■ What to work on: Set down, word for word, the passage from the article on Doris Kearns Goodwin and plagiarism that opens with the words "Goodwin no longer" and closes with "a Harvard Overseer!".

By Timothy NoahPosted Tuesday, Jan. 22, 2002, at 4:43 PM ET

Did Doris Kearns Goodwin commit plagiarism? "Absolutely not," she tells Boston Globe reporter Thomas C. Palmer Jr. "There were extensive footnotes.'' Chatterbox has had it with brand-name historians who pretend that the rules allow you to steal someone else's sentences (for examples of Goodwin's theft, click here) provided that you supply a footnote. This is not a gray area. Here is how Harvard University, where Goodwin received her Ph.D. and was previously a professor of government, addresses the matter in a handbook for a freshman composition course that all undergraduates are required to take:
Most often, however, the plagiarist has started out with good intentions but hasn't left enough time to do the reading and thinking that the assignment requires, has become desperate, and just wants the whole thing done with. At this point, in one common scenario, the student gets careless while taking notes on a source or incorporating notes into a draft, so the source's words and ideas blur into those of the student, who has neither the time nor the inclination to resist the blurring. … If, in your essay on plagiarism, after reading the [previous sentence] you observe that "at a certain point in the writing process the student has neither the time nor the inclination to resist the blurring of his source's words into his own" but don't use quotation marks at least for the words in the middle of the sentence, you are plagiarizing even if you do cite [this] booklet. [Italics Chatterbox's.]
Please note that in this example the plagiarism doesn't even consist of an entire sentence. Here's what happens if a Harvard undergraduate gets caught committing plagiarism, according to the booklet:
Harvard policy requires instructors to report all suspected cases to the Dean of the College, and most such cases are ultimately adjudicated by the Administrative Board. If the majority of Board members believe, after considering the evidence and your own account of the events, that you misused sources, they will likely vote that you be required to withdraw from the College for at least two semesters.
Since a vote of requirement to withdraw is effective immediately, you lose all coursework you have done that semester (unless it's virtually over), along with the money you have paid for it. You must leave Cambridge; any return to campus will violate the terms of your withdrawal. You must find a full-time job, stay in it for at least six months, and have your supervisor send a satisfactory report of your performance in order to be readmitted. … Finally, any letter of recommendation written for you on behalf of Harvard College—including letters to graduate schools, law schools, and medical schools—will report that you were required to withdraw for academic dishonesty. [Italics in the original.] If you are required to withdraw for a second time, you will not, ordinarily, be readmitted.
Goodwin no longer teaches at Harvard, but last year the Ann Radcliffe Trust gave her a Women's Professional Achievement Award, which is granted to someone who shows "exceptional leadership in his or her professional field, and has used this leadership position to have a meaningful impact on women and to benefit his or her community." In 1996 Goodwin was awarded the Radcliffe Medal, which honors individuals "whose lives and work have had a significant impact on society." Now that Goodwin has not only committed plagiarism, but lied about whether it was plagiarism (and, incidentally, paid hush money to one of the people she plagiarized), Harvard's Board of Overseers (i.e., its board of directors) might ordinarily be expected to revoke these awards. Except—whoops!—Goodwin is also a Harvard Overseer!

■ Excerpted data:
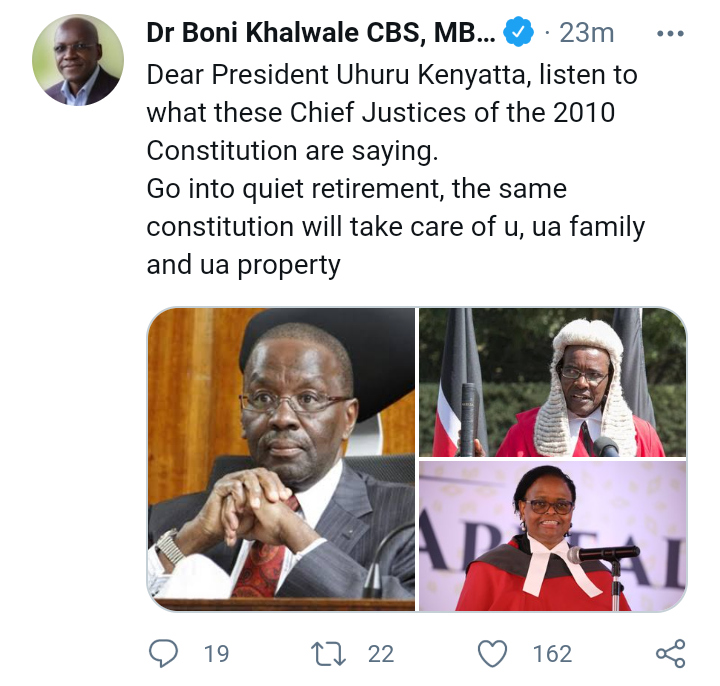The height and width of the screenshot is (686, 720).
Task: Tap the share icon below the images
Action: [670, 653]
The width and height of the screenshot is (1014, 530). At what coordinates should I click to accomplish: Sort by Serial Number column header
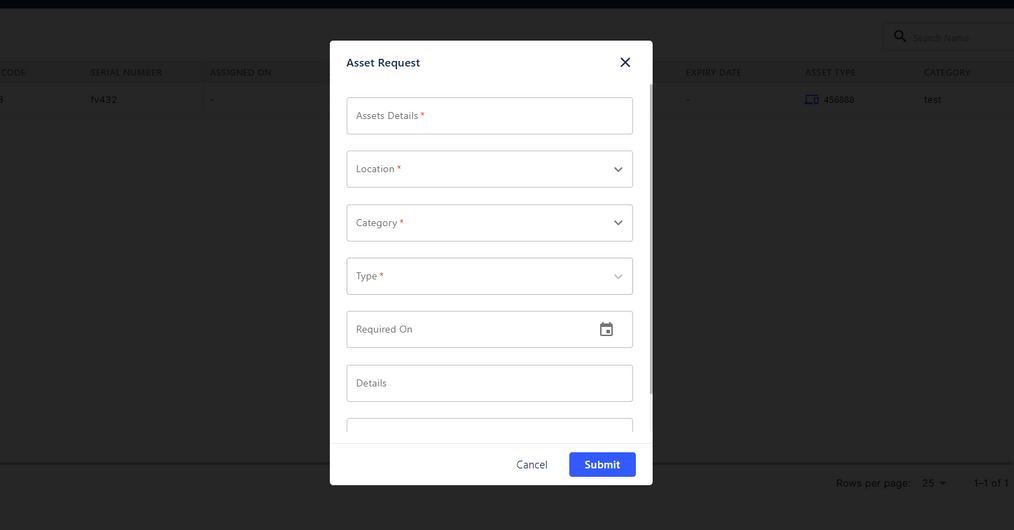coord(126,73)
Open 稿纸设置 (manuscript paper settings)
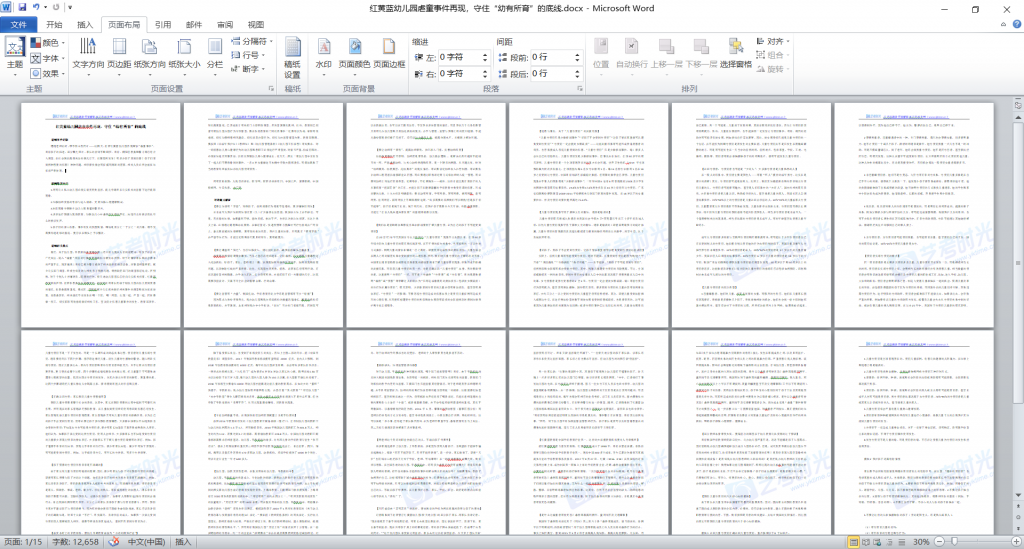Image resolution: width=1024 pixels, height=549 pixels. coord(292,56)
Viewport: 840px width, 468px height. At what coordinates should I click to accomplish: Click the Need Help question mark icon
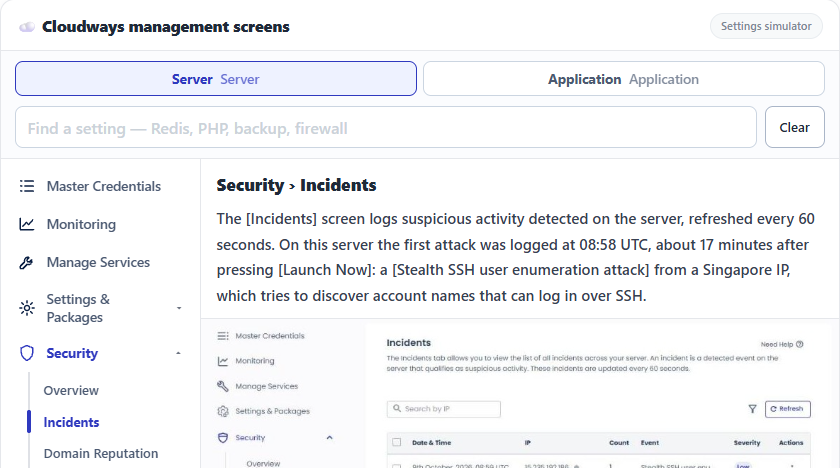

■ Reply:
Goodwin no longer teaches at Harvard, but last year the Ann Radcliffe Trust gave her a Women's Professional Achievement Award, which is granted to someone who shows "exceptional leadership in his or her professional field, and has used this leadership position to have a meaningful impact on women and to benefit his or her community." In 1996 Goodwin was awarded the Radcliffe Medal, which honors individuals "whose lives and work have had a significant impact on society." Now that Goodwin has not only committed plagiarism, but lied about whether it was plagiarism (and, incidentally, paid hush money to one of the people she plagiarized), Harvard's Board of Overseers (i.e., its board of directors) might ordinarily be expected to revoke these awards. Except—whoops!—Goodwin is also a Harvard Overseer!